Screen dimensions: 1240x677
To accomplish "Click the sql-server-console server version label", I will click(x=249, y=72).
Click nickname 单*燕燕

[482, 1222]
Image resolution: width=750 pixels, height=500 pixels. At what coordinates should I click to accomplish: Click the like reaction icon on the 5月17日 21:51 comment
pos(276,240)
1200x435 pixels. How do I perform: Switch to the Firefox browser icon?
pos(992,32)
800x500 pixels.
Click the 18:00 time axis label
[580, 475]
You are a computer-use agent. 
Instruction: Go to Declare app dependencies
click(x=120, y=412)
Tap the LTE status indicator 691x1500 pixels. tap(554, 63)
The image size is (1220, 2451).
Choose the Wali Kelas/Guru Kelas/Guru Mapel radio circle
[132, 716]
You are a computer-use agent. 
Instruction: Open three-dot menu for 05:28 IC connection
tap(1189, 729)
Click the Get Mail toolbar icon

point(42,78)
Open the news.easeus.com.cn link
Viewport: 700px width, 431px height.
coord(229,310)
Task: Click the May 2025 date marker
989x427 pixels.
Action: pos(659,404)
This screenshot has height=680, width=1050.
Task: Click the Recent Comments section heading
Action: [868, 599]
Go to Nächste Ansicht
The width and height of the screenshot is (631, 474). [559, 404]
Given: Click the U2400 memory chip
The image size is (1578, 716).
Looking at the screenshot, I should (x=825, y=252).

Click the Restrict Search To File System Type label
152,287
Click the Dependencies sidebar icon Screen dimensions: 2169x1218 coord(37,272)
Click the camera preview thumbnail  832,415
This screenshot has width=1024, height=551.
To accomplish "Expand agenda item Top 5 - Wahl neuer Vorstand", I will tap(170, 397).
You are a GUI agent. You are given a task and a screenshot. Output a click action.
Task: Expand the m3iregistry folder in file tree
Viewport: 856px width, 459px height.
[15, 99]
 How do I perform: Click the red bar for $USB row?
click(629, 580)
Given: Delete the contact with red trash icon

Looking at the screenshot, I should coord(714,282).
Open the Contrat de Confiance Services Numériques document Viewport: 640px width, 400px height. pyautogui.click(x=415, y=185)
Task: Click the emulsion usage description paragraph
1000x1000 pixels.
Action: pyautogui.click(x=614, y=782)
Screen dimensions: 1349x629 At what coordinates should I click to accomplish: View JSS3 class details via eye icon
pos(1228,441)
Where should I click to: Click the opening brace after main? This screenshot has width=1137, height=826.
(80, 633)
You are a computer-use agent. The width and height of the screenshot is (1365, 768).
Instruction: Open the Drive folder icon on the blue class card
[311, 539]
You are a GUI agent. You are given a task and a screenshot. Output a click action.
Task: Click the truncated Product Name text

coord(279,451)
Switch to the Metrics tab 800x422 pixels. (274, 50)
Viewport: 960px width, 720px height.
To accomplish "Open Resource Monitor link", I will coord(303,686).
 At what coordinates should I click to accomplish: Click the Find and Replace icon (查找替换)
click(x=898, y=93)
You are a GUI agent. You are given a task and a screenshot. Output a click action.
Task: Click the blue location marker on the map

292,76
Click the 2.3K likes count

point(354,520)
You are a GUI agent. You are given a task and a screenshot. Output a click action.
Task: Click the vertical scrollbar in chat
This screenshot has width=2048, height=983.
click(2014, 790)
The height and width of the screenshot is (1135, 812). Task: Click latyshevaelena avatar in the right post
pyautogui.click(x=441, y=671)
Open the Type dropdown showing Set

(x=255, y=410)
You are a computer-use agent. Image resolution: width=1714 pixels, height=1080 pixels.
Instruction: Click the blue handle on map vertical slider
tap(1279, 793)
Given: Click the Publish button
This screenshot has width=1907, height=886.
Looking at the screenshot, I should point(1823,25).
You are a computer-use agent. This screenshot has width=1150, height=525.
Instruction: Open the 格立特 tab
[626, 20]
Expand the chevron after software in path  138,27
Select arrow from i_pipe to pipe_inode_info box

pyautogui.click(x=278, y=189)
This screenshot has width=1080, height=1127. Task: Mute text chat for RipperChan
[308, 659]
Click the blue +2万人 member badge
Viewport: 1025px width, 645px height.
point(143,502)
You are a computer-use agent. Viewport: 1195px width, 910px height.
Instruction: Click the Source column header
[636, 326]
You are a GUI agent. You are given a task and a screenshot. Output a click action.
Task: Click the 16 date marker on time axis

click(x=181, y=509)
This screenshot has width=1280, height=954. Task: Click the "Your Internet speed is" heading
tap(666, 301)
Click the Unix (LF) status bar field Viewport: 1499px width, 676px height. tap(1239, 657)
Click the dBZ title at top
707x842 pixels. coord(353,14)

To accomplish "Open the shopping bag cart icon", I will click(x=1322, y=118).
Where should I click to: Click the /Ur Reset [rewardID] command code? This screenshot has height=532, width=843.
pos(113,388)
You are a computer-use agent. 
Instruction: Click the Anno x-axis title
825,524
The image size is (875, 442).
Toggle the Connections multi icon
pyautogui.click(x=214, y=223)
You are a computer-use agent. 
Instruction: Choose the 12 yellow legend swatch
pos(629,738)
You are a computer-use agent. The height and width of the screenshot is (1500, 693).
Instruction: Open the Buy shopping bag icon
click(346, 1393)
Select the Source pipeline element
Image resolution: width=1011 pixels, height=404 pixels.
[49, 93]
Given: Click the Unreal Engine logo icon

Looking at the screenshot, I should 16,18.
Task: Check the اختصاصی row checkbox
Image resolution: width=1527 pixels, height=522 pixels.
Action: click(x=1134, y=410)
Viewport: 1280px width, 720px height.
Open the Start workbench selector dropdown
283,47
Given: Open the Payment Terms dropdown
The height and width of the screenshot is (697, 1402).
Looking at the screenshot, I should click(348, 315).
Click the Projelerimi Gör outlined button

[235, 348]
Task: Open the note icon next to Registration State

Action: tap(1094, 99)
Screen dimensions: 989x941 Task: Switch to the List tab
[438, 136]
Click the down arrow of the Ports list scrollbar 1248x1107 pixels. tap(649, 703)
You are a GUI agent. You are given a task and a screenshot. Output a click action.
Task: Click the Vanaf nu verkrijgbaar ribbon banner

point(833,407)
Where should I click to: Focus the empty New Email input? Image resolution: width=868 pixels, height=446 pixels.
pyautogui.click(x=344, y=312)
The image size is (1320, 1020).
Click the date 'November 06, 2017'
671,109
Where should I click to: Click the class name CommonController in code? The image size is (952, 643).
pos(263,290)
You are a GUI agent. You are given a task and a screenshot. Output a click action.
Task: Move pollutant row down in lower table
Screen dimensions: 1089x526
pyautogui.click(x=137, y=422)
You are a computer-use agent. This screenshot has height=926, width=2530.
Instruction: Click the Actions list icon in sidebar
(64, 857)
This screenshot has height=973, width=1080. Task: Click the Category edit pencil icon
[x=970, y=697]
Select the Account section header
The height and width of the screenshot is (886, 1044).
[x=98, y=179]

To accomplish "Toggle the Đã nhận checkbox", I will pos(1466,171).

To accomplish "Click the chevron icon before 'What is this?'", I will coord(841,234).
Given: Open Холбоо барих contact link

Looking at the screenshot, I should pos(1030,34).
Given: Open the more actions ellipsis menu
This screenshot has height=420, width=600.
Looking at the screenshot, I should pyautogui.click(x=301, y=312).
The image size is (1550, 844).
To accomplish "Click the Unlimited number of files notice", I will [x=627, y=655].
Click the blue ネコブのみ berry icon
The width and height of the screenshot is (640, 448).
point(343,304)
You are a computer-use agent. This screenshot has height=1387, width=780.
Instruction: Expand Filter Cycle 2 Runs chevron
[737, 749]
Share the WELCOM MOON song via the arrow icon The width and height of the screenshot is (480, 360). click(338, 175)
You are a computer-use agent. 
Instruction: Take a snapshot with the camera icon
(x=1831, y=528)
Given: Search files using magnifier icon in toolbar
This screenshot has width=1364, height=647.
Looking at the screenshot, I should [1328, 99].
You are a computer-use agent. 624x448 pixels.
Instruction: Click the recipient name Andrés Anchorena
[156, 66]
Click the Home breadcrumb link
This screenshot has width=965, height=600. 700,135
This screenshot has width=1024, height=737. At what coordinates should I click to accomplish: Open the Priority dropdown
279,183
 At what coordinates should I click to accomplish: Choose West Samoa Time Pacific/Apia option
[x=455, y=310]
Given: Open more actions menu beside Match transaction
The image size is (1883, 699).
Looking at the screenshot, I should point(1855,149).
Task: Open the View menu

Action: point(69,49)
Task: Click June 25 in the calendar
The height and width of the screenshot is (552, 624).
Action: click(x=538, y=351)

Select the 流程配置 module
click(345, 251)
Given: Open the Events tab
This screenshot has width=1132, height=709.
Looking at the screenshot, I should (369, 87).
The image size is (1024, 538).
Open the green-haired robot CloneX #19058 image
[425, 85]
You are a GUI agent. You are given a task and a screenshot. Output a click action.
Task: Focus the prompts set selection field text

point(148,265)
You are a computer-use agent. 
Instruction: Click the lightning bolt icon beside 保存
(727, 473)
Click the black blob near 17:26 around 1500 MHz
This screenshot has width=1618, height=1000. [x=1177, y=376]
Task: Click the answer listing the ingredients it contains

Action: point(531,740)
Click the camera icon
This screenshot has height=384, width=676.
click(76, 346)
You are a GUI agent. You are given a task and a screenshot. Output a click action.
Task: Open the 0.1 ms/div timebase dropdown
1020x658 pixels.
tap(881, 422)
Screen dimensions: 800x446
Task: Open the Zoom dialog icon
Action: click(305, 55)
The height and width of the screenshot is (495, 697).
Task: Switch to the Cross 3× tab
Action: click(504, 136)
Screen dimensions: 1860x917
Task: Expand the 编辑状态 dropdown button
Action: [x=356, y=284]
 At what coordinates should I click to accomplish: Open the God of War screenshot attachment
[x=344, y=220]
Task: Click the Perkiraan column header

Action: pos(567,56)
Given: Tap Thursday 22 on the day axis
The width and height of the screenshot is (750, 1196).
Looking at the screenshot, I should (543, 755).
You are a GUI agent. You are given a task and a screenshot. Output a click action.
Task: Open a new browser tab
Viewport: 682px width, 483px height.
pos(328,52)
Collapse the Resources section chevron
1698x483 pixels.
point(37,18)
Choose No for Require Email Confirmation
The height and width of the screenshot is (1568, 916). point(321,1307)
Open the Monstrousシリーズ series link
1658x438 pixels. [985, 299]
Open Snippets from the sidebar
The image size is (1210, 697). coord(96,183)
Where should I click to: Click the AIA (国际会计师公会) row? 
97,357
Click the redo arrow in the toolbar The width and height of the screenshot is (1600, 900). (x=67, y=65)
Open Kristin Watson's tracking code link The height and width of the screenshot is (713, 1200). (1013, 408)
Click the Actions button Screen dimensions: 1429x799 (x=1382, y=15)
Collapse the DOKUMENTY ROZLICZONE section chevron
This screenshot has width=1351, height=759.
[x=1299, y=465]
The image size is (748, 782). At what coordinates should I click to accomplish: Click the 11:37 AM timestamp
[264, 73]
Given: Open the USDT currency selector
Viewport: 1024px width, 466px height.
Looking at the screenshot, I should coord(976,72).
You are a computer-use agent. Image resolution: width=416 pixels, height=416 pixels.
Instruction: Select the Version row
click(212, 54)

┄┄┄┄┄┄

### PROBLEM TO WORK ON:
Repeat, character for character, the lines of the material above from the line with "Click the redo" through the line with "Given: Open the USDT currency selector".

### ANSWER FOR THE TASK:
Click the redo arrow in the toolbar The width and height of the screenshot is (1600, 900). (x=67, y=65)
Open Kristin Watson's tracking code link The height and width of the screenshot is (713, 1200). (1013, 408)
Click the Actions button Screen dimensions: 1429x799 (x=1382, y=15)
Collapse the DOKUMENTY ROZLICZONE section chevron
This screenshot has width=1351, height=759.
[x=1299, y=465]
The image size is (748, 782). At what coordinates should I click to accomplish: Click the 11:37 AM timestamp
[264, 73]
Given: Open the USDT currency selector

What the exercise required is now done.